*** Block opens ***
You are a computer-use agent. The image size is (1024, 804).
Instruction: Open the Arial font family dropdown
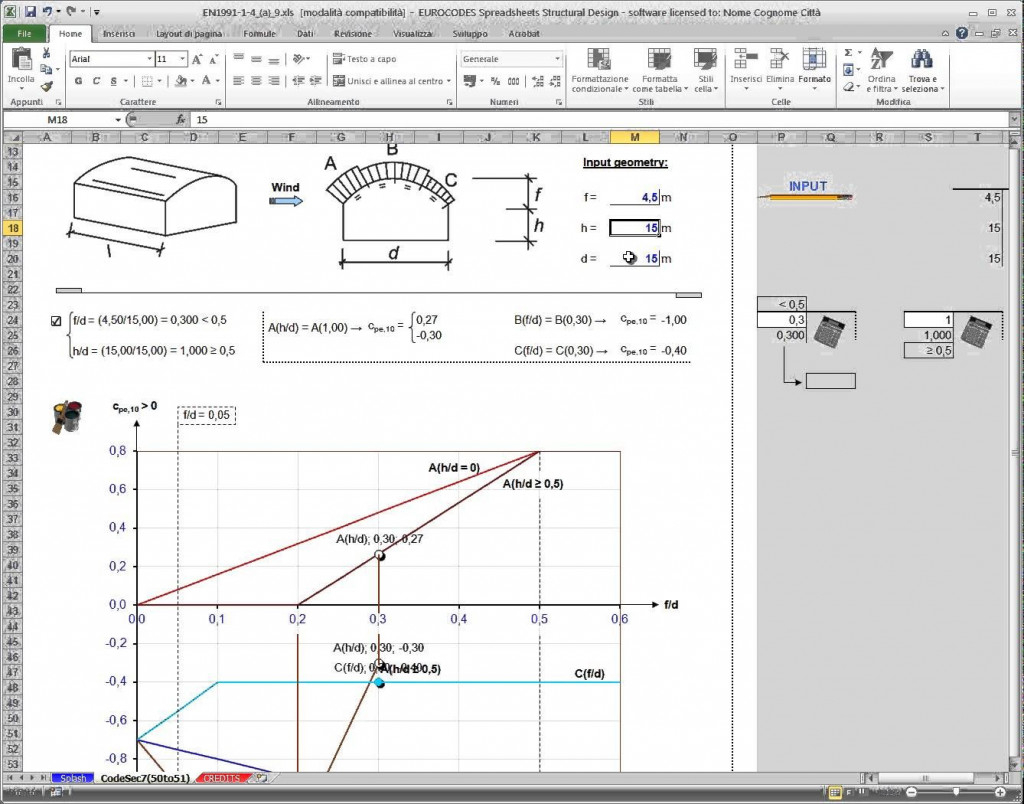tap(148, 57)
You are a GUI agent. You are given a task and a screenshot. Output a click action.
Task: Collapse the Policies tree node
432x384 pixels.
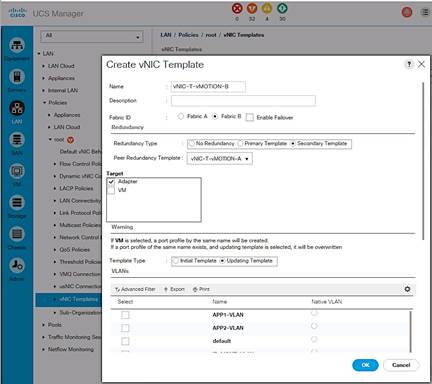[44, 103]
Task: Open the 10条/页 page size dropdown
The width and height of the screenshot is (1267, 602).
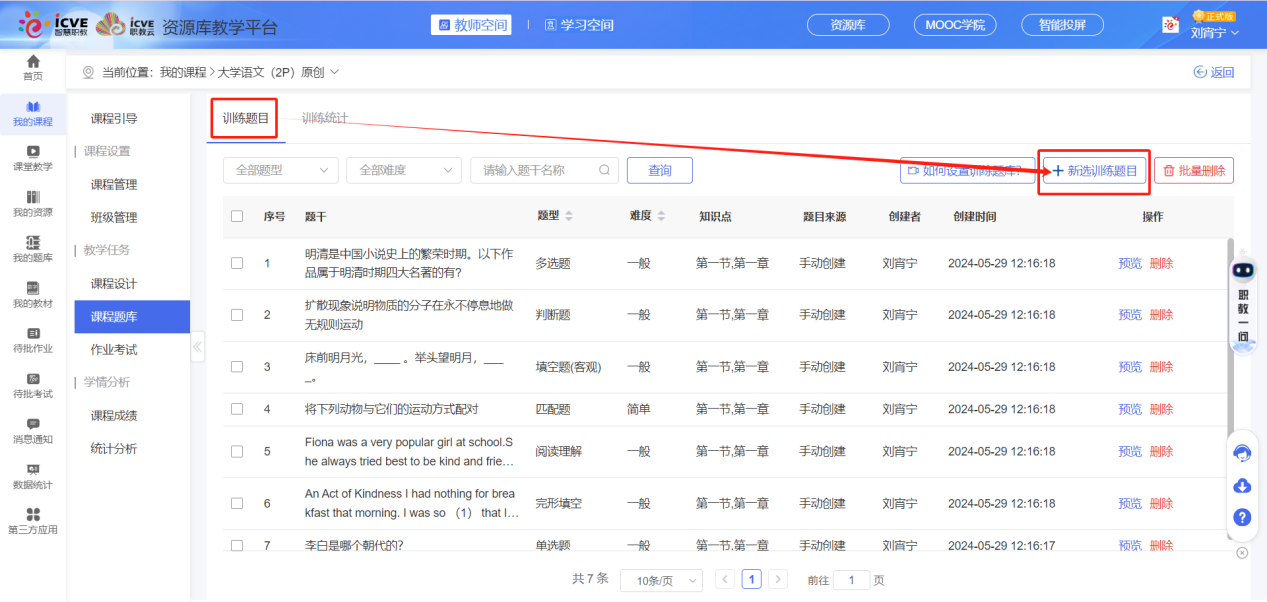Action: coord(661,580)
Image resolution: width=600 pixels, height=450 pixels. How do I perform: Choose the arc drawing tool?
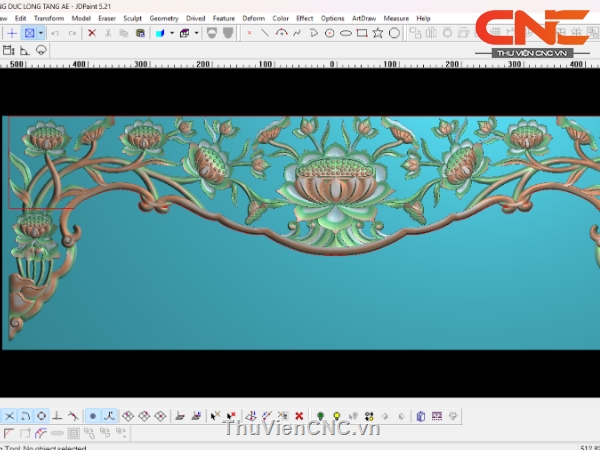click(x=281, y=33)
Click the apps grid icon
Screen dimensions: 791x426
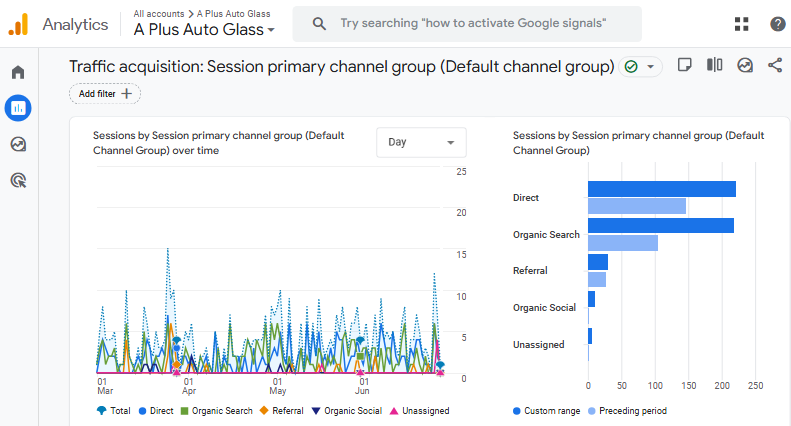pyautogui.click(x=741, y=24)
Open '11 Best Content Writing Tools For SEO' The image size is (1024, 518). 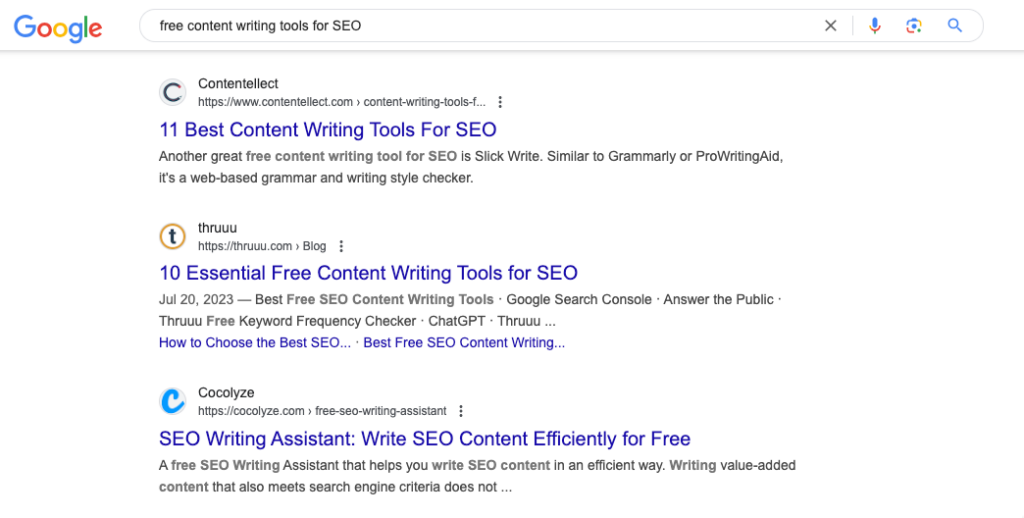328,129
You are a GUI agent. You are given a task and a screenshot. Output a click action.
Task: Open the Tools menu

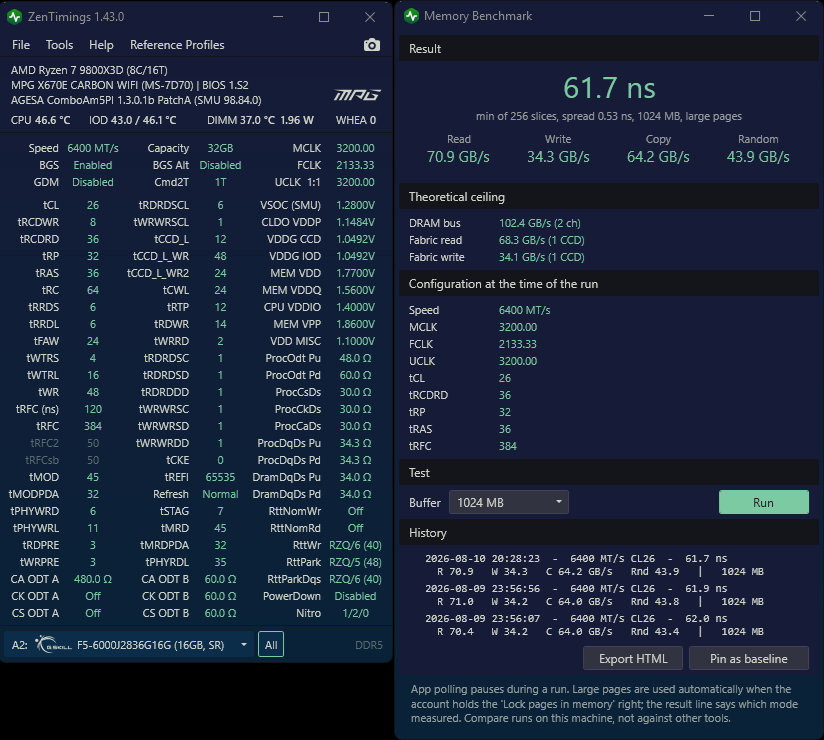coord(59,45)
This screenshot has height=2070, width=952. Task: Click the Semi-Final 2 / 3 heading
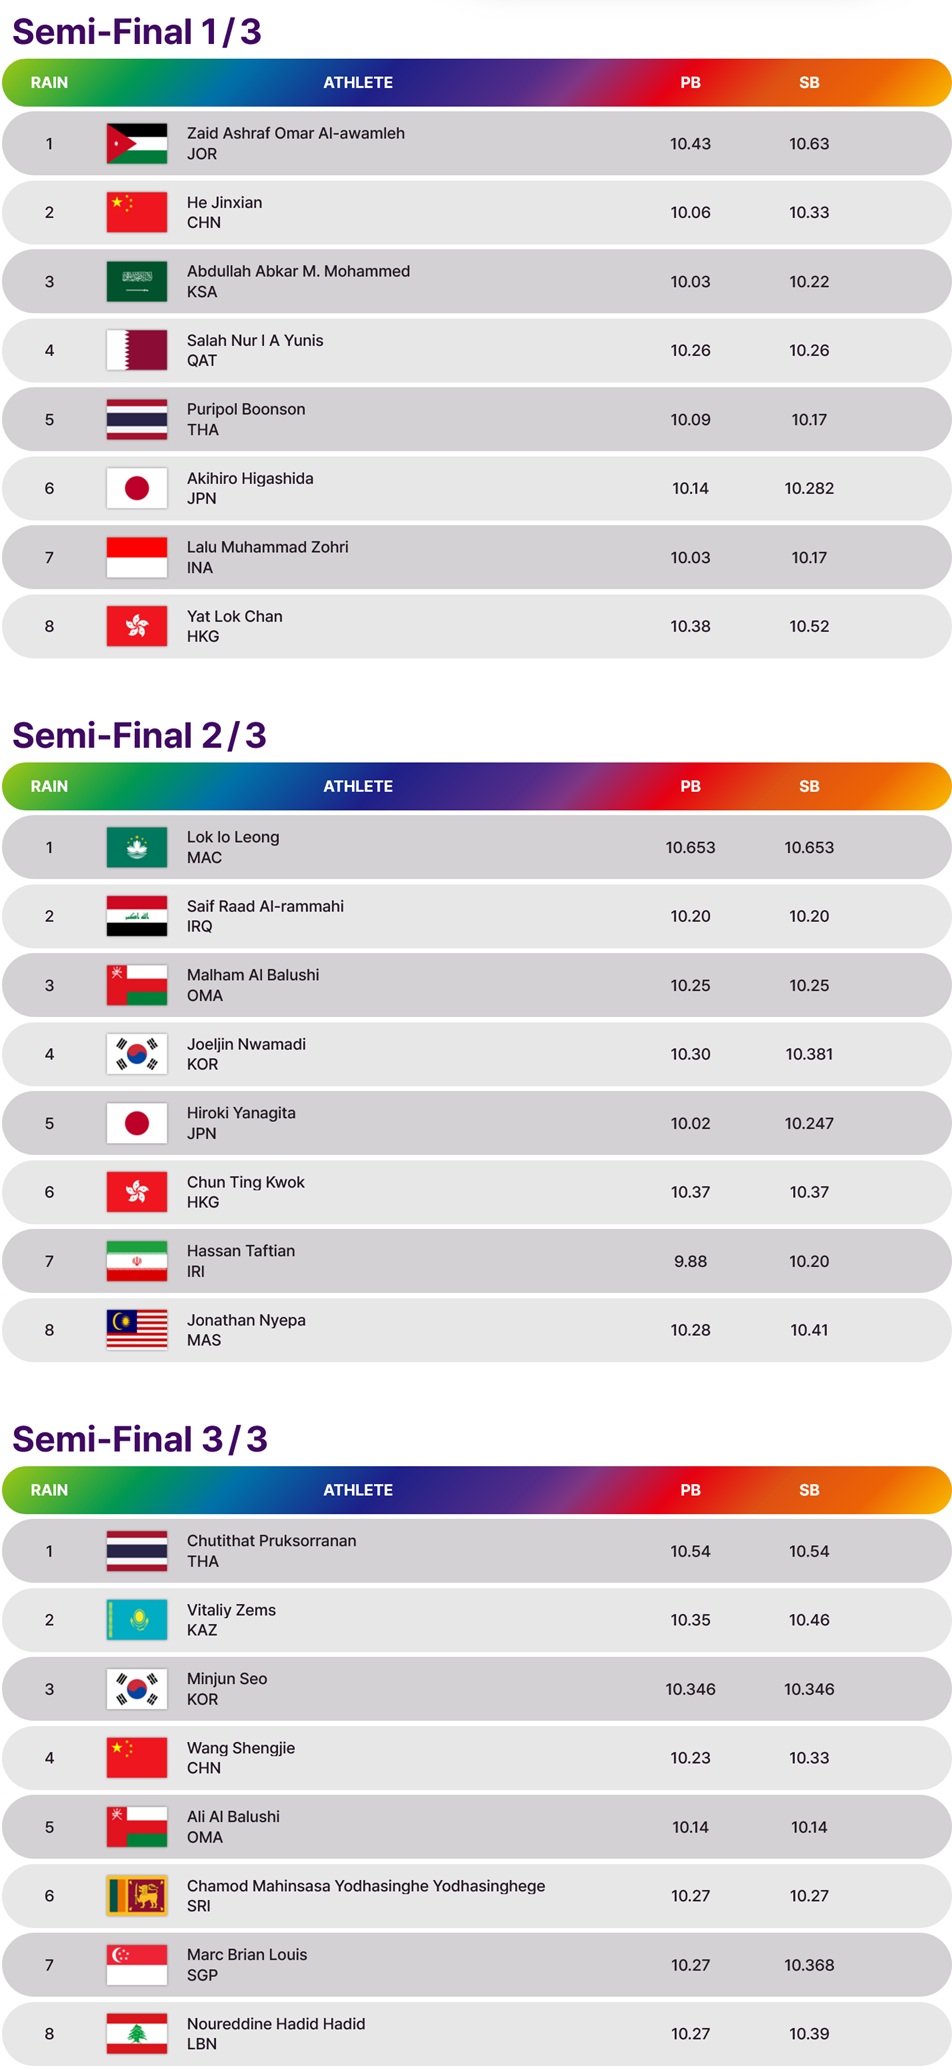pyautogui.click(x=139, y=736)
*** Block closes ***
▶ Problem details:
Every line from the one with "This screenshot has" through the last line of the data must be copied exactly. Leave the pictures out.

▶ Reply:
This screenshot has height=2070, width=952. Task: Click the Semi-Final 2 / 3 heading
pyautogui.click(x=139, y=736)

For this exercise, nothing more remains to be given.